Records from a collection
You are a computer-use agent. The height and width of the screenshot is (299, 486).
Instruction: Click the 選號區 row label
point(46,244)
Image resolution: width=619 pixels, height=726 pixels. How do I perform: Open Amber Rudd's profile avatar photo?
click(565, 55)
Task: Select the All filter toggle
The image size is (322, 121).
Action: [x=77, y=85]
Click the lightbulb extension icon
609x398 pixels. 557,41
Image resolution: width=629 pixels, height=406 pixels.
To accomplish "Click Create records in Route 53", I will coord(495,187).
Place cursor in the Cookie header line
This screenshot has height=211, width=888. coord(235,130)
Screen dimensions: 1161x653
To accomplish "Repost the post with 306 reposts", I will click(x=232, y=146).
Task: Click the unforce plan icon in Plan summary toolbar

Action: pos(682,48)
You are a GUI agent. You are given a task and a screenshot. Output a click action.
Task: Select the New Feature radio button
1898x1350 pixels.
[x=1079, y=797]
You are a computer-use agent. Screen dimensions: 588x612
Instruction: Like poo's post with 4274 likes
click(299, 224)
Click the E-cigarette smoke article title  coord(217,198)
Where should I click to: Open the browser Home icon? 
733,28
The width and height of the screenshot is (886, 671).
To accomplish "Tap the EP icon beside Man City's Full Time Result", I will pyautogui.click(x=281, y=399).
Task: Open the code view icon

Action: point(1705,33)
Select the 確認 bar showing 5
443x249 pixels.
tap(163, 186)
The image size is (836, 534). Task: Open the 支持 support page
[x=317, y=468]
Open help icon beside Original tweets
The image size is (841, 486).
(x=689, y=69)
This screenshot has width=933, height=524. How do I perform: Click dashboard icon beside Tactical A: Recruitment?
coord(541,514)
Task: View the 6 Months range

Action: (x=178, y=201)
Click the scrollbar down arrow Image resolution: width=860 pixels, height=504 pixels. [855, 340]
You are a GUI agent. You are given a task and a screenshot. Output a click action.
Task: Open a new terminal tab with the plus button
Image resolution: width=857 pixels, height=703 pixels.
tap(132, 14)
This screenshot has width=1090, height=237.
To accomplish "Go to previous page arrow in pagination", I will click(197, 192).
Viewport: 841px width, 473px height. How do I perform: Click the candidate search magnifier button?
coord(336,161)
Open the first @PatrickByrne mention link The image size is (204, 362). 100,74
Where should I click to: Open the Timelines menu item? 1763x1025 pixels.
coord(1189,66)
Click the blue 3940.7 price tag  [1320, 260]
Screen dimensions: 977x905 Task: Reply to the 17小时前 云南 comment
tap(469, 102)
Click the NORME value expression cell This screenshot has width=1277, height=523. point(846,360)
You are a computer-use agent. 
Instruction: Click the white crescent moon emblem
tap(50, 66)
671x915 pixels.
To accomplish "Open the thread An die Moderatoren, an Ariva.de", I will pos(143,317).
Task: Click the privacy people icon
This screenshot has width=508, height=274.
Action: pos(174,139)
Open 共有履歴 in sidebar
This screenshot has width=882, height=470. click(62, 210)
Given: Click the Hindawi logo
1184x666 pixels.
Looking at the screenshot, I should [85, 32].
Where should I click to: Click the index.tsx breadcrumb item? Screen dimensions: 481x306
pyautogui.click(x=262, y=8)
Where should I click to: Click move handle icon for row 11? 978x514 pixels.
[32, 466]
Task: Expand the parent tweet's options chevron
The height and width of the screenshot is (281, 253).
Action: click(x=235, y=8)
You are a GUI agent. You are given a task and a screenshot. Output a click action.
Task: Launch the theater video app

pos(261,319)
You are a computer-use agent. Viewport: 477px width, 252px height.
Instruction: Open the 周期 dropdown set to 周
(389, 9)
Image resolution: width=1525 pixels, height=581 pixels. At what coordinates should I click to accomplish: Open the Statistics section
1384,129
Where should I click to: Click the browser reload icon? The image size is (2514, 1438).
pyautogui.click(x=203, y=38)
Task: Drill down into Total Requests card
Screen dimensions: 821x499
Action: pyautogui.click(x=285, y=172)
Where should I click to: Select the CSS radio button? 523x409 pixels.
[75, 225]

Exercise => Write out every line of the listing above word for word, with nothing changed.

Solved exercise =>
You are a computer-use agent. The height and width of the screenshot is (299, 486).
Instruction: Click the 選號區 row label
point(46,244)
Image resolution: width=619 pixels, height=726 pixels. How do I perform: Open Amber Rudd's profile avatar photo?
click(565, 55)
Task: Select the All filter toggle
The image size is (322, 121).
Action: [x=77, y=85]
Click the lightbulb extension icon
609x398 pixels. 557,41
Image resolution: width=629 pixels, height=406 pixels.
To accomplish "Click Create records in Route 53", I will coord(495,187).
Place cursor in the Cookie header line
This screenshot has height=211, width=888. coord(235,130)
Screen dimensions: 1161x653
To accomplish "Repost the post with 306 reposts", I will click(x=232, y=146).
Task: Click the unforce plan icon in Plan summary toolbar

Action: pos(682,48)
You are a GUI agent. You are given a task and a screenshot. Output a click action.
Task: Select the New Feature radio button
1898x1350 pixels.
[x=1079, y=797]
You are a computer-use agent. Screen dimensions: 588x612
Instruction: Like poo's post with 4274 likes
click(299, 224)
Click the E-cigarette smoke article title  coord(217,198)
Where should I click to: Open the browser Home icon? 
733,28
The width and height of the screenshot is (886, 671).
To accomplish "Tap the EP icon beside Man City's Full Time Result", I will pyautogui.click(x=281, y=399).
Task: Open the code view icon

Action: point(1705,33)
Select the 確認 bar showing 5
443x249 pixels.
tap(163, 186)
The image size is (836, 534). Task: Open the 支持 support page
[x=317, y=468]
Open help icon beside Original tweets
The image size is (841, 486).
(x=689, y=69)
This screenshot has width=933, height=524. How do I perform: Click dashboard icon beside Tactical A: Recruitment?
coord(541,514)
Task: View the 6 Months range

Action: (x=178, y=201)
Click the scrollbar down arrow Image resolution: width=860 pixels, height=504 pixels. [855, 340]
You are a GUI agent. You are given a task and a screenshot. Output a click action.
Task: Open a new terminal tab with the plus button
Image resolution: width=857 pixels, height=703 pixels.
tap(132, 14)
This screenshot has width=1090, height=237.
To accomplish "Go to previous page arrow in pagination", I will click(197, 192).
Viewport: 841px width, 473px height. How do I perform: Click the candidate search magnifier button?
coord(336,161)
Open the first @PatrickByrne mention link The image size is (204, 362). 100,74
Where should I click to: Open the Timelines menu item? 1763x1025 pixels.
coord(1189,66)
Click the blue 3940.7 price tag  [1320, 260]
Screen dimensions: 977x905 Task: Reply to the 17小时前 云南 comment
tap(469, 102)
Click the NORME value expression cell This screenshot has width=1277, height=523. point(846,360)
You are a computer-use agent. 
Instruction: Click the white crescent moon emblem
tap(50, 66)
671x915 pixels.
To accomplish "Open the thread An die Moderatoren, an Ariva.de", I will pos(143,317).
Task: Click the privacy people icon
This screenshot has width=508, height=274.
Action: pos(174,139)
Open 共有履歴 in sidebar
This screenshot has width=882, height=470. click(62, 210)
Given: Click the Hindawi logo
1184x666 pixels.
Looking at the screenshot, I should [85, 32].
Where should I click to: Click the index.tsx breadcrumb item? Screen dimensions: 481x306
pyautogui.click(x=262, y=8)
Where should I click to: Click move handle icon for row 11? 978x514 pixels.
[32, 466]
Task: Expand the parent tweet's options chevron
The height and width of the screenshot is (281, 253).
Action: click(x=235, y=8)
You are a GUI agent. You are given a task and a screenshot. Output a click action.
Task: Launch the theater video app

pos(261,319)
You are a computer-use agent. Viewport: 477px width, 252px height.
Instruction: Open the 周期 dropdown set to 周
(389, 9)
Image resolution: width=1525 pixels, height=581 pixels. At what coordinates should I click to accomplish: Open the Statistics section
1384,129
Where should I click to: Click the browser reload icon? The image size is (2514, 1438).
pyautogui.click(x=203, y=38)
Task: Drill down into Total Requests card
Screen dimensions: 821x499
Action: pyautogui.click(x=285, y=172)
Where should I click to: Select the CSS radio button? 523x409 pixels.
[75, 225]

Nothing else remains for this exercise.